***** MATERIAL SHOWN

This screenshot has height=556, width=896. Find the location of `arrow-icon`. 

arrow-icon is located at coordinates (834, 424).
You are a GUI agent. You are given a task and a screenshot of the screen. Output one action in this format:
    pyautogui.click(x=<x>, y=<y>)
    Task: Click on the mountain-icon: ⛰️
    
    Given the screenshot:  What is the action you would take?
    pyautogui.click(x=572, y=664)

**********
***** MATERIAL SHOWN

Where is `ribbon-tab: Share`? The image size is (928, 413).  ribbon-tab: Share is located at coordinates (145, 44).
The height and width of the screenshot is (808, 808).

**********
***** MATERIAL SHOWN

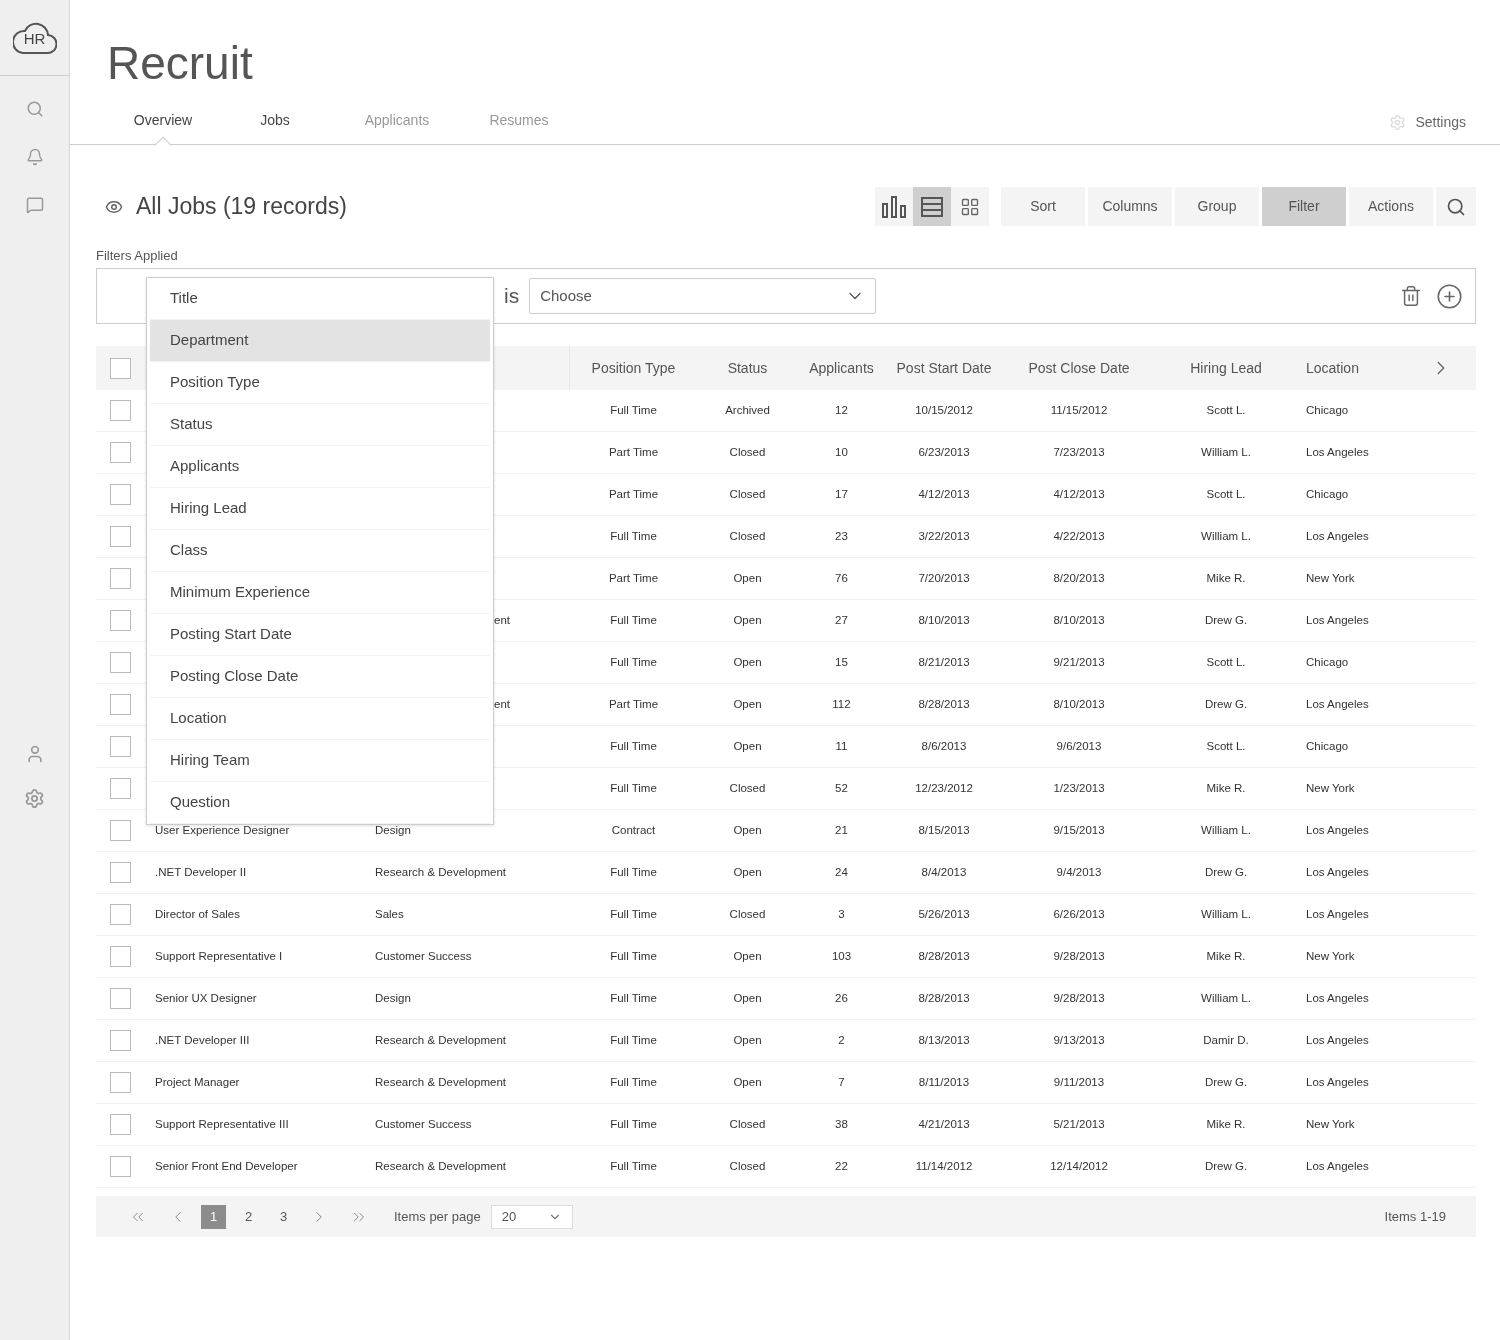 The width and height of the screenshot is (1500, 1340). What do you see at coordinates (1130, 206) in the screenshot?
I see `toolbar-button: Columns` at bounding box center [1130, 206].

**********

*TASK REQUIREMENTS:*
Repeat word for word the part of the items that opens with the line containing "You are a GUI" and closes with the line containing "pyautogui.click(x=572, y=664)", including both of those lines.

*FINISHED EXERCISE:*
You are a GUI agent. You are given a task and a screenshot of the screen. Output one action in this format:
    pyautogui.click(x=<x>, y=<y>)
    Task: Click on the mountain-icon: ⛰️
    
    Given the screenshot:  What is the action you would take?
    pyautogui.click(x=572, y=664)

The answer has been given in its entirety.